• EXERCISE BRIEF:
The output should be limited to the line holding "The image size is (662, 662)." and the lines after it through the end of the entries, each restated exactly.

• Stored data:

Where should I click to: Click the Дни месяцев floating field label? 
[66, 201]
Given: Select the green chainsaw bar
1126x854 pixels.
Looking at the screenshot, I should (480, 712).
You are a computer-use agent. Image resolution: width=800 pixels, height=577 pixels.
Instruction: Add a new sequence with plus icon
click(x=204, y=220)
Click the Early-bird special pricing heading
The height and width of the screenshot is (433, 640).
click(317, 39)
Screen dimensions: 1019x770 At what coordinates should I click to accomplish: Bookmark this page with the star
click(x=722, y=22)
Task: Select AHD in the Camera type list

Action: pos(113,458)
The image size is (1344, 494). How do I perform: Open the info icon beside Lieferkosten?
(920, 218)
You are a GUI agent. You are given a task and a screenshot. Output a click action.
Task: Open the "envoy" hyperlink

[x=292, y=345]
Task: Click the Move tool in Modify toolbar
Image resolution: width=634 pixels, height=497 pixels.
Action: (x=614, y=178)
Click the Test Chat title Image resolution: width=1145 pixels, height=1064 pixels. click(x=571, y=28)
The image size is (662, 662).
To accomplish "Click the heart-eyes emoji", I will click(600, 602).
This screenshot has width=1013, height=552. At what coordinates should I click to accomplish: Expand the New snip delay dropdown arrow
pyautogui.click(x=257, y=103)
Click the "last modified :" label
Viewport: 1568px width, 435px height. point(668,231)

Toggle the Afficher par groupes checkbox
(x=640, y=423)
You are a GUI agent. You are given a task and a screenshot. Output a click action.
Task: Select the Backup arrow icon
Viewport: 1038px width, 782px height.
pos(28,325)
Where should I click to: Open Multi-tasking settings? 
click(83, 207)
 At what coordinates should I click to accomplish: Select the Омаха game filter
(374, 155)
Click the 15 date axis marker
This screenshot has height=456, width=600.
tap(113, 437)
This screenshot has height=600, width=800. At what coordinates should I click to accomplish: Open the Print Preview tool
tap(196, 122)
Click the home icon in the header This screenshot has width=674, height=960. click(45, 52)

• YOUR SOLUTION:
The image size is (662, 662).
To accomplish "Click the heart-eyes emoji", I will click(600, 602).
This screenshot has width=1013, height=552. At what coordinates should I click to accomplish: Expand the New snip delay dropdown arrow
pyautogui.click(x=257, y=103)
Click the "last modified :" label
Viewport: 1568px width, 435px height. point(668,231)

Toggle the Afficher par groupes checkbox
(x=640, y=423)
You are a GUI agent. You are given a task and a screenshot. Output a click action.
Task: Select the Backup arrow icon
Viewport: 1038px width, 782px height.
pos(28,325)
Where should I click to: Open Multi-tasking settings? 
click(83, 207)
 At what coordinates should I click to accomplish: Select the Омаха game filter
(374, 155)
Click the 15 date axis marker
This screenshot has height=456, width=600.
tap(113, 437)
This screenshot has height=600, width=800. At what coordinates should I click to accomplish: Open the Print Preview tool
tap(196, 122)
Click the home icon in the header This screenshot has width=674, height=960. click(45, 52)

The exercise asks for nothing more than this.